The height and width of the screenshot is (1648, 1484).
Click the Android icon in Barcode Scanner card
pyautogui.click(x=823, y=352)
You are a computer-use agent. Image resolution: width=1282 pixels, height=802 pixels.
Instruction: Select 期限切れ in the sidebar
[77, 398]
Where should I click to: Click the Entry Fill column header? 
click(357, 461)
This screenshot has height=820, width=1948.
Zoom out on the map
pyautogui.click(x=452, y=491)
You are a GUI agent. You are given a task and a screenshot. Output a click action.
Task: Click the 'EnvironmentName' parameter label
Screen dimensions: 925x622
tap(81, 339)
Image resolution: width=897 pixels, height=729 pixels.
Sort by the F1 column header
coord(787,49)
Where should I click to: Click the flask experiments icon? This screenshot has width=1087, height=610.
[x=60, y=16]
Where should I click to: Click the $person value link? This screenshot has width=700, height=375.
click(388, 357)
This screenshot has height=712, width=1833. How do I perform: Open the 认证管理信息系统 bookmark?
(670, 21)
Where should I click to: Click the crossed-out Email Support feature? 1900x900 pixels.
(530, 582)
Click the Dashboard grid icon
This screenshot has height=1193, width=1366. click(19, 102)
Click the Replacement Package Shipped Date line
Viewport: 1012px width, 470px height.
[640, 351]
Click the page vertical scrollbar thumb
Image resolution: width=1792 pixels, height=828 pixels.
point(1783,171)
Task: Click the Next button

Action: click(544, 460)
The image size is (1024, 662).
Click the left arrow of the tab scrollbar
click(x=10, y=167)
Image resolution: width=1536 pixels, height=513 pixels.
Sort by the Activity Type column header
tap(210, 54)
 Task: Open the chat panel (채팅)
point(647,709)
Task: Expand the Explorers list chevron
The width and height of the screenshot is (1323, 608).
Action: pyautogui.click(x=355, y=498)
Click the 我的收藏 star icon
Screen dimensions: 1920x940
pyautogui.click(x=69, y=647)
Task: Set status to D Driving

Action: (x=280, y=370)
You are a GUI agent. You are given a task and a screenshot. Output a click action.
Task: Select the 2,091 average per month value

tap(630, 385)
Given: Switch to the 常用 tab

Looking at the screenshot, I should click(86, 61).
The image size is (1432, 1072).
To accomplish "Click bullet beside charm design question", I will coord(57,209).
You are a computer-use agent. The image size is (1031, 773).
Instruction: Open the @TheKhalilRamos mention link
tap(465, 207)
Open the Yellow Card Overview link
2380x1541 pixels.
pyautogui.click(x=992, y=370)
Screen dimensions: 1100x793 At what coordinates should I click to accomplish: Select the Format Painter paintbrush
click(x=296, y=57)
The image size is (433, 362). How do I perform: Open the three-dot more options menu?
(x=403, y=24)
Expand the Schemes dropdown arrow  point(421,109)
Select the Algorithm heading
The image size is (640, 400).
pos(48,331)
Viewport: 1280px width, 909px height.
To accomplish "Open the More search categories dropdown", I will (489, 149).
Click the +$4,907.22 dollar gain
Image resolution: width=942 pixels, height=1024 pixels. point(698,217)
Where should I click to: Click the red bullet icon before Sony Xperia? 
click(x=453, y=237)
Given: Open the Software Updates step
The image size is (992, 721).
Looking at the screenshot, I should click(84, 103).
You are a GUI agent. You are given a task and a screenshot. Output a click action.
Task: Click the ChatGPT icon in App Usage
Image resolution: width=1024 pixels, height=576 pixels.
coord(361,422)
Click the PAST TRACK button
+ + + +
Give the data back in full, exactly as written.

The height and width of the screenshot is (1648, 1484).
Click the Android icon in Barcode Scanner card
pyautogui.click(x=823, y=352)
You are a computer-use agent. Image resolution: width=1282 pixels, height=802 pixels.
Instruction: Select 期限切れ in the sidebar
[77, 398]
Where should I click to: Click the Entry Fill column header? 
click(357, 461)
This screenshot has height=820, width=1948.
Zoom out on the map
pyautogui.click(x=452, y=491)
You are a GUI agent. You are given a task and a screenshot. Output a click action.
Task: Click the 'EnvironmentName' parameter label
Screen dimensions: 925x622
tap(81, 339)
Image resolution: width=897 pixels, height=729 pixels.
Sort by the F1 column header
coord(787,49)
Where should I click to: Click the flask experiments icon? This screenshot has width=1087, height=610.
[x=60, y=16]
Where should I click to: Click the $person value link? This screenshot has width=700, height=375.
click(388, 357)
This screenshot has height=712, width=1833. How do I perform: Open the 认证管理信息系统 bookmark?
(670, 21)
Where should I click to: Click the crossed-out Email Support feature? 1900x900 pixels.
(530, 582)
Click the Dashboard grid icon
This screenshot has height=1193, width=1366. click(19, 102)
Click the Replacement Package Shipped Date line
Viewport: 1012px width, 470px height.
[640, 351]
Click the page vertical scrollbar thumb
Image resolution: width=1792 pixels, height=828 pixels.
point(1783,171)
Task: Click the Next button

Action: click(544, 460)
The image size is (1024, 662).
Click the left arrow of the tab scrollbar
click(x=10, y=167)
Image resolution: width=1536 pixels, height=513 pixels.
Sort by the Activity Type column header
tap(210, 54)
 Task: Open the chat panel (채팅)
point(647,709)
Task: Expand the Explorers list chevron
The width and height of the screenshot is (1323, 608).
Action: pyautogui.click(x=355, y=498)
Click the 我的收藏 star icon
Screen dimensions: 1920x940
pyautogui.click(x=69, y=647)
Task: Set status to D Driving

Action: (x=280, y=370)
You are a GUI agent. You are given a task and a screenshot. Output a click action.
Task: Select the 2,091 average per month value

tap(630, 385)
Given: Switch to the 常用 tab

Looking at the screenshot, I should click(86, 61).
The image size is (1432, 1072).
To accomplish "Click bullet beside charm design question", I will coord(57,209).
You are a computer-use agent. The image size is (1031, 773).
Instruction: Open the @TheKhalilRamos mention link
tap(465, 207)
Open the Yellow Card Overview link
2380x1541 pixels.
pyautogui.click(x=992, y=370)
Screen dimensions: 1100x793 At what coordinates should I click to accomplish: Select the Format Painter paintbrush
click(x=296, y=57)
The image size is (433, 362). How do I perform: Open the three-dot more options menu?
(x=403, y=24)
Expand the Schemes dropdown arrow  point(421,109)
Select the Algorithm heading
The image size is (640, 400).
pos(48,331)
Viewport: 1280px width, 909px height.
To accomplish "Open the More search categories dropdown", I will (489, 149).
Click the +$4,907.22 dollar gain
Image resolution: width=942 pixels, height=1024 pixels. point(698,217)
Where should I click to: Click the red bullet icon before Sony Xperia? 
click(x=453, y=237)
Given: Open the Software Updates step
The image size is (992, 721).
Looking at the screenshot, I should click(84, 103).
You are a GUI agent. You are given a task and a screenshot. Output a click action.
Task: Click the ChatGPT icon in App Usage
Image resolution: width=1024 pixels, height=576 pixels.
coord(361,422)
Click the PAST TRACK button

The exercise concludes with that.